Limitations of study

Whilst this retrospective study is based on data gathered by thousands of different observers, not every incident was recorded which may result in a potential overestimation of the effect of some risk factors. Furthermore, variability may exist in the completion of the standardized forms with more severe incidents drawing more attention and detailed recording [25]. This database does not contain clinical information, therefore, we were unable to examine clinical variables which may be associated with outcome. We had no information about distraction from mobile phones or sleepiness as a possible cause of RTI. No distinction is made between DOAs and later deaths, as no time to death confirmation was available. Moreover, the lack of additional data of risk exposure and performance indicators, the results of the analyses can only ensure correlation and not causation.

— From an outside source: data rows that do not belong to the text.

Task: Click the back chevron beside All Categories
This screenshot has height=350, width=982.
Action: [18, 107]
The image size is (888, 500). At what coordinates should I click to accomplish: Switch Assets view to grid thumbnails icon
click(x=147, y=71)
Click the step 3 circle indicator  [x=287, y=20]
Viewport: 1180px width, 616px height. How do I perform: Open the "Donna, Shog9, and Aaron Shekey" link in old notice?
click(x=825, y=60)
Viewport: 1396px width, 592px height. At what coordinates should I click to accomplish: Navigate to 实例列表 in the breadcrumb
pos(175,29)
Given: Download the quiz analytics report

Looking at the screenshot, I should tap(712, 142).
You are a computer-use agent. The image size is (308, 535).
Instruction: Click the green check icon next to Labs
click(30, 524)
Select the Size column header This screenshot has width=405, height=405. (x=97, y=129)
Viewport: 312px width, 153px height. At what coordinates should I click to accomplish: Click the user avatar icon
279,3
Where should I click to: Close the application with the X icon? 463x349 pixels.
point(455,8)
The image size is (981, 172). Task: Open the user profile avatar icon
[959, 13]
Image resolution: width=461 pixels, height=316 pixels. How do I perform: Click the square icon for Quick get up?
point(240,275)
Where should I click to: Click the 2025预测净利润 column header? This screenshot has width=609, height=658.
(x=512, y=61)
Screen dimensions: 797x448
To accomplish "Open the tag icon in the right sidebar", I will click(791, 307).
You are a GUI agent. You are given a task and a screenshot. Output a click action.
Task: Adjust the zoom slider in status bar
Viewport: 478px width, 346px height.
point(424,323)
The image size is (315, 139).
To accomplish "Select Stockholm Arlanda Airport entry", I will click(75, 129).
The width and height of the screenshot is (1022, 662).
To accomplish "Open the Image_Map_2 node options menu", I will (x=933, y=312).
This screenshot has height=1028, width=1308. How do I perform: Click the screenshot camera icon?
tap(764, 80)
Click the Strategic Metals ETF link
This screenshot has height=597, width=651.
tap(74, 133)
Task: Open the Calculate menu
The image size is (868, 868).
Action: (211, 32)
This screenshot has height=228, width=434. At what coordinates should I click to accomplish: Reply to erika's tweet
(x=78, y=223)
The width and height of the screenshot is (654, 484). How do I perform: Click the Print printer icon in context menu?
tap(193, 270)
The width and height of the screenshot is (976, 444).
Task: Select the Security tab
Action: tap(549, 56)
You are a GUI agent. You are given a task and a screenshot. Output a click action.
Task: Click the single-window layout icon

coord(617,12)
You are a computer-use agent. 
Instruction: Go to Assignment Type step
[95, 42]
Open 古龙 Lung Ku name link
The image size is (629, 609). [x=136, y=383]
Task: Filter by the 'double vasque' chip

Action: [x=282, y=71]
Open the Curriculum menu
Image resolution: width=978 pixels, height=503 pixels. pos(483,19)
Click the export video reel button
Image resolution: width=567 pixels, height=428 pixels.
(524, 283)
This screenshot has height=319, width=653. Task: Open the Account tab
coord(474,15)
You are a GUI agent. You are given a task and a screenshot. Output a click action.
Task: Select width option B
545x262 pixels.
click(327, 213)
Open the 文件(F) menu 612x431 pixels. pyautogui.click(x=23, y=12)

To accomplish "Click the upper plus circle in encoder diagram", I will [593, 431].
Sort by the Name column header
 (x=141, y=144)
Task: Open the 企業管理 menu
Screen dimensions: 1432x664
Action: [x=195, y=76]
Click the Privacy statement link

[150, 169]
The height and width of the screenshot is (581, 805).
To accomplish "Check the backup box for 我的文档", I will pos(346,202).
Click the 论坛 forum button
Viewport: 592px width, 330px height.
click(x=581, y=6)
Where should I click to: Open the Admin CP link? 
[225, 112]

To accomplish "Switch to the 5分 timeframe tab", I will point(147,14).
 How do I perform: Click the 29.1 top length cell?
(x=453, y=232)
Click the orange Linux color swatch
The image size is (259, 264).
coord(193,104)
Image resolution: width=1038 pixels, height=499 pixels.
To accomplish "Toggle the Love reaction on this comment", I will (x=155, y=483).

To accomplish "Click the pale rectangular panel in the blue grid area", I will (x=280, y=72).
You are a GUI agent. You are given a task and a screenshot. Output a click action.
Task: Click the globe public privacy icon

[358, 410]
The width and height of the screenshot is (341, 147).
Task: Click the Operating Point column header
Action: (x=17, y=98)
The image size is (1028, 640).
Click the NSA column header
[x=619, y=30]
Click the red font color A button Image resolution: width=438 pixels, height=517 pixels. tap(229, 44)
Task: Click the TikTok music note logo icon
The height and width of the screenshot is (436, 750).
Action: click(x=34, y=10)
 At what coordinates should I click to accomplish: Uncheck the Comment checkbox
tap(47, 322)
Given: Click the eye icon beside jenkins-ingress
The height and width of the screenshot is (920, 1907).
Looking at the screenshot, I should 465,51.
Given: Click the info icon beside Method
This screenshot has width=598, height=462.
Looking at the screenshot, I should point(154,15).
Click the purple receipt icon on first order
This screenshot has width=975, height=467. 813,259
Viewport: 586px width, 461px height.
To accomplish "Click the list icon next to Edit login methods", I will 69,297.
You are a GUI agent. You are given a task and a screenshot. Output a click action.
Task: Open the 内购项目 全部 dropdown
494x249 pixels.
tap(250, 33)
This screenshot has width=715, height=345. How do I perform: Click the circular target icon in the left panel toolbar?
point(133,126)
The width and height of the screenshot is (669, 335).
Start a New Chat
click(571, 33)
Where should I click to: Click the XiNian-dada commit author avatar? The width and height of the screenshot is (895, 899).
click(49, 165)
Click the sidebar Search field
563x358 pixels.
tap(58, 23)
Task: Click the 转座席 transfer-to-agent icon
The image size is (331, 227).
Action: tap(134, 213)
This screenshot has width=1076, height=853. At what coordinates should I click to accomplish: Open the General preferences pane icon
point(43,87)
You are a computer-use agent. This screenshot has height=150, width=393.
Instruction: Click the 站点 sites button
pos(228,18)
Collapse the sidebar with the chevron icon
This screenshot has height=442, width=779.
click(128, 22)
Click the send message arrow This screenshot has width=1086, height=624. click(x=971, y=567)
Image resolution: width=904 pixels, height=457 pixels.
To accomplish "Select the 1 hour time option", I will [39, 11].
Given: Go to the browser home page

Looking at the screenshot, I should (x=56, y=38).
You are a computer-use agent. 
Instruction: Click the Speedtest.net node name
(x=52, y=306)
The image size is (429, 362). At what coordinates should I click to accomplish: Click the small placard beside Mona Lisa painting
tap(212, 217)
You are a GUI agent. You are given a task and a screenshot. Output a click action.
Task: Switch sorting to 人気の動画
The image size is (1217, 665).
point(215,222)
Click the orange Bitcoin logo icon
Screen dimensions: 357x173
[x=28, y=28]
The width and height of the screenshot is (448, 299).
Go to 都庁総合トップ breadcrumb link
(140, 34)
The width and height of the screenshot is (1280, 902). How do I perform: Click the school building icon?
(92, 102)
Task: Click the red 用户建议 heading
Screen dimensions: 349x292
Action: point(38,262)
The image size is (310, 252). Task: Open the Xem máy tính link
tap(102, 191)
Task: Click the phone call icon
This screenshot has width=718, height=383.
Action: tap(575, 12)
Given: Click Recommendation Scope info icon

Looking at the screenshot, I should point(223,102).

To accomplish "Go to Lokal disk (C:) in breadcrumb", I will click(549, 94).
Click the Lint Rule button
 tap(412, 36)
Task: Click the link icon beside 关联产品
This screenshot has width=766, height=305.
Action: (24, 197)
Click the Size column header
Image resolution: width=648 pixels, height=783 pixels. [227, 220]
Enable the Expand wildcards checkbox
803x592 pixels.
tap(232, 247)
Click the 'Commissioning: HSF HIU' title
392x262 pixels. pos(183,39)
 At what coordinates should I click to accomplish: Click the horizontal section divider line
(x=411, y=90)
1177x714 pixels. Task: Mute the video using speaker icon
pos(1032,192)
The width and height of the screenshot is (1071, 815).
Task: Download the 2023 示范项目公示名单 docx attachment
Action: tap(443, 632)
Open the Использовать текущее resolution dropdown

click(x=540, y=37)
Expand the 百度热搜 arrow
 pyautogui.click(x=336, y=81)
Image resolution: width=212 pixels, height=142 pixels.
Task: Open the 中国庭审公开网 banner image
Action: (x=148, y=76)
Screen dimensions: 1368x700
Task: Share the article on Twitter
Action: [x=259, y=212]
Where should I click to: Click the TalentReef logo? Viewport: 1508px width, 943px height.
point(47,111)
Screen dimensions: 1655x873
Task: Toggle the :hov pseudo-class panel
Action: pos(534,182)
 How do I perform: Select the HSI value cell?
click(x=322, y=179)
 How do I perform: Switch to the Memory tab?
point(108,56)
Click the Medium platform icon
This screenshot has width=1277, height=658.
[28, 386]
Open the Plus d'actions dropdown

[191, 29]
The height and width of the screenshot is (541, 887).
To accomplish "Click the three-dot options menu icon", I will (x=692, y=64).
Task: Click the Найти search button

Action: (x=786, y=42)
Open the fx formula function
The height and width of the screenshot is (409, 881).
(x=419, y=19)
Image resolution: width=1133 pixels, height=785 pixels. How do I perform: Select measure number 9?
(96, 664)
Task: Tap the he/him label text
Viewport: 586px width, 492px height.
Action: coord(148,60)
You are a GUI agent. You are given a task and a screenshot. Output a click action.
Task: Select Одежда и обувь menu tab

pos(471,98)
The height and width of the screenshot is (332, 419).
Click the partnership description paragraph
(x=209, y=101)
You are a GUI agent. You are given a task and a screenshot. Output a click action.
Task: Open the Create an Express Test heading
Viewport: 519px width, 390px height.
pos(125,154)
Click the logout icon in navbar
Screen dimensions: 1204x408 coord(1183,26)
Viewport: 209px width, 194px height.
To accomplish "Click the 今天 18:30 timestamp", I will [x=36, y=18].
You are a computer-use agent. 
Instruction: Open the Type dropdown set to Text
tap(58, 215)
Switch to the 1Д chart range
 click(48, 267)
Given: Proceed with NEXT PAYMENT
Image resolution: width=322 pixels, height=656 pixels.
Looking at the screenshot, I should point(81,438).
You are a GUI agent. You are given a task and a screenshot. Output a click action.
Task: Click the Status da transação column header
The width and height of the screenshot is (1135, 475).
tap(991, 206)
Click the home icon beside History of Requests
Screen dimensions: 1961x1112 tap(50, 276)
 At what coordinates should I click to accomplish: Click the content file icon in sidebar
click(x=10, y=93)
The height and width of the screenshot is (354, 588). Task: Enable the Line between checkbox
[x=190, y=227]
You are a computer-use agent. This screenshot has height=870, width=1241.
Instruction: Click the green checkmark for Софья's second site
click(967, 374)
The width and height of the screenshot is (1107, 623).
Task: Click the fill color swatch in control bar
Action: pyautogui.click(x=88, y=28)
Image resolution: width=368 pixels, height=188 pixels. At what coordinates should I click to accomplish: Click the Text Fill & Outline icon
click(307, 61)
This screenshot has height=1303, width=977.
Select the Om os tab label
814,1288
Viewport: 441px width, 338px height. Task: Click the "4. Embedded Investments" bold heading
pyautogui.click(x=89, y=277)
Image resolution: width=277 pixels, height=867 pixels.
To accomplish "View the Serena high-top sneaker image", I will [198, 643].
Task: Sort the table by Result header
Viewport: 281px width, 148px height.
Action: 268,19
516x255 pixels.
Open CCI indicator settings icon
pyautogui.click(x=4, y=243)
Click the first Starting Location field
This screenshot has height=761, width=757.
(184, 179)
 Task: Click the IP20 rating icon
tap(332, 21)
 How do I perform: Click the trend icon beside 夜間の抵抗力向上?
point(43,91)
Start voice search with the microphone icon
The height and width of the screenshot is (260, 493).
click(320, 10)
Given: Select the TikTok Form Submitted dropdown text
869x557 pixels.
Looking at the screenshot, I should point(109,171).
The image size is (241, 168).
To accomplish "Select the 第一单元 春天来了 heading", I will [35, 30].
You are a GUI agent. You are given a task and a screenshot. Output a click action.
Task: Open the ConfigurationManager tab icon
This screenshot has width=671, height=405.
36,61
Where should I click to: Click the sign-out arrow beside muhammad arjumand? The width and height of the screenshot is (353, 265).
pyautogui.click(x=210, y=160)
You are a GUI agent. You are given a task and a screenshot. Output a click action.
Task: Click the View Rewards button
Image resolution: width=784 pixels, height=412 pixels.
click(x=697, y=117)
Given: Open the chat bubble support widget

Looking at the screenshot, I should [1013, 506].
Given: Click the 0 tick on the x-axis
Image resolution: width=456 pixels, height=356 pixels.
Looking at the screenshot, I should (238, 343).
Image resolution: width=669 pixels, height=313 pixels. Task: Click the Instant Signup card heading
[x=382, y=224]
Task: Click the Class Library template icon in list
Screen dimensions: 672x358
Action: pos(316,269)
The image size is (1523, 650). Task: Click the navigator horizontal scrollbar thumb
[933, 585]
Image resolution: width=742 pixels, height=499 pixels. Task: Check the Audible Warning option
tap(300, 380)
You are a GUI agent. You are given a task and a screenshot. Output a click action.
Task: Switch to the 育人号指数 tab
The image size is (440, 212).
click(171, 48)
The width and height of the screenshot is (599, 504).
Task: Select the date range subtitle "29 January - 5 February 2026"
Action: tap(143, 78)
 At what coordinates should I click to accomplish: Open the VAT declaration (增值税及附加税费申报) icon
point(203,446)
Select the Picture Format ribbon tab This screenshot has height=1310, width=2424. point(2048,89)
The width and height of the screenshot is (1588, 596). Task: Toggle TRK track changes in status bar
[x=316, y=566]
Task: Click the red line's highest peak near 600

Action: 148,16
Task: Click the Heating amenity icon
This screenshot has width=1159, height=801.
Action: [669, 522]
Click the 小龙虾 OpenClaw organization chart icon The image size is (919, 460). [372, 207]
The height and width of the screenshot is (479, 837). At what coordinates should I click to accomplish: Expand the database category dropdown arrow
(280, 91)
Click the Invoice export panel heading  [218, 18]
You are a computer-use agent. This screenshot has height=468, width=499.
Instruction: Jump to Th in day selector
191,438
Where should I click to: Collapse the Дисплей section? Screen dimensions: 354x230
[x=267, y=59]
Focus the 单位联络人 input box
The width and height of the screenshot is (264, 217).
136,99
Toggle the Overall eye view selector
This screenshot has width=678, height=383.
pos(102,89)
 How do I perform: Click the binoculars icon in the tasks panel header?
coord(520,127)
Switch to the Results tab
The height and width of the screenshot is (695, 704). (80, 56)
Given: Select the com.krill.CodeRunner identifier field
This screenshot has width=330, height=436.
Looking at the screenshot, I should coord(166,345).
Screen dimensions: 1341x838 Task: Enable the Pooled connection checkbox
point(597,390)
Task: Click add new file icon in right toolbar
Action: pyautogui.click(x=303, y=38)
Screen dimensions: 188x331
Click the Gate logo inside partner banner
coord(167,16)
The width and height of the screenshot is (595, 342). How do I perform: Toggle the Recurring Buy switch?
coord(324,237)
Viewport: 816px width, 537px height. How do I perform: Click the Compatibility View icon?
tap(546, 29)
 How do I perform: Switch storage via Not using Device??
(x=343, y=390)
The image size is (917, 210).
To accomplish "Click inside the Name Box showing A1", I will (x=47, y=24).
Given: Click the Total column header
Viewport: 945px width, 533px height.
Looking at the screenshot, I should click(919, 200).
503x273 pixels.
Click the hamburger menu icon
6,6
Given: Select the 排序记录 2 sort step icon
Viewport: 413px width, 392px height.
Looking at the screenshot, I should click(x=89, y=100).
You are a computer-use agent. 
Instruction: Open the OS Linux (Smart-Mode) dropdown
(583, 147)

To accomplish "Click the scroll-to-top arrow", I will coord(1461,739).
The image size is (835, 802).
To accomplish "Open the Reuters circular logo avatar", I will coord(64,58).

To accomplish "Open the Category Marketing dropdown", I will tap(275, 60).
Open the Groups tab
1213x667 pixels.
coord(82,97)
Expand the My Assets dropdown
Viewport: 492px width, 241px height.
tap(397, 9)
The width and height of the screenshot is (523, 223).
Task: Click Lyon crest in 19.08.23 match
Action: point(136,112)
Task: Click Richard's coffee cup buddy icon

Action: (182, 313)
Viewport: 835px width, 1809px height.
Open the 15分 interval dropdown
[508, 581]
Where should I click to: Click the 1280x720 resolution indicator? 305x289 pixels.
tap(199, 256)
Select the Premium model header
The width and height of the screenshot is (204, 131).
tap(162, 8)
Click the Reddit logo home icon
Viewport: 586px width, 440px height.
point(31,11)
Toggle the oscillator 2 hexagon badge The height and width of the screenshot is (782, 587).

One of the major limitations of this study is the unknown percentage of seatbelt and helmet use. The Police did not record the information in more than 40% and 30% for car and motorbike drivers respectively, with comparable traffic studies recorded 20–30% rates of non-reporting [13, 23]. This may suggest that information is reported only if the observer is absolutely sure, certifying the validity of complete data. However, we were able to analyse the remaining proportion of seatbelt and helmets, with strong associations found with non-use. A high proportion of fatalities did not have results reported on alcohol consumption, possibly due to it not being tested by regional forensic services or the non-reporting back to the Police. Our findings have shown that where available, alcohol presence had a significantly deleterious effect, therefore, serious RTIs should be ideally investigated by a dedicated Forensic Crash Unit [23] as part of a wider, national injury prevention strategy.

Conclusion

These findings that derived from the official data of RTIs in Greece over the last 5 years indicate that human factors play a predominant role in the high mortality rates observed. In terms of preventive initiatives, the key may be to change people’s attitudes. Educational campaigns to raise awareness in schools, intensified in high-risk regions, could help to empower children to alter parental road safety behavior. At the same time, road traffic education will hopefully make future drivers, better drivers. Traffic Police controls should be denser during weekends and after hours and emphasize on high-risk regions until road network improvement is gradually accomplished. Future studies would ideally draw clinical information on the participants from a national trauma registry. Until then, targeted prevention strategy is readily available and should aim to further decrease the number of lives lost on the civilian battlefield of the road network.

Data availability statement

Application for provision of data from Hellenic Statistical Authority was made on Oct 18th and approved by the ethics committee on Nov 19th with protocol number ΓΠ—529/21.11.2018. Forms regarding the “Contract on access to confidential data for research purposes” have been signed, which declare that raw data cannot be published.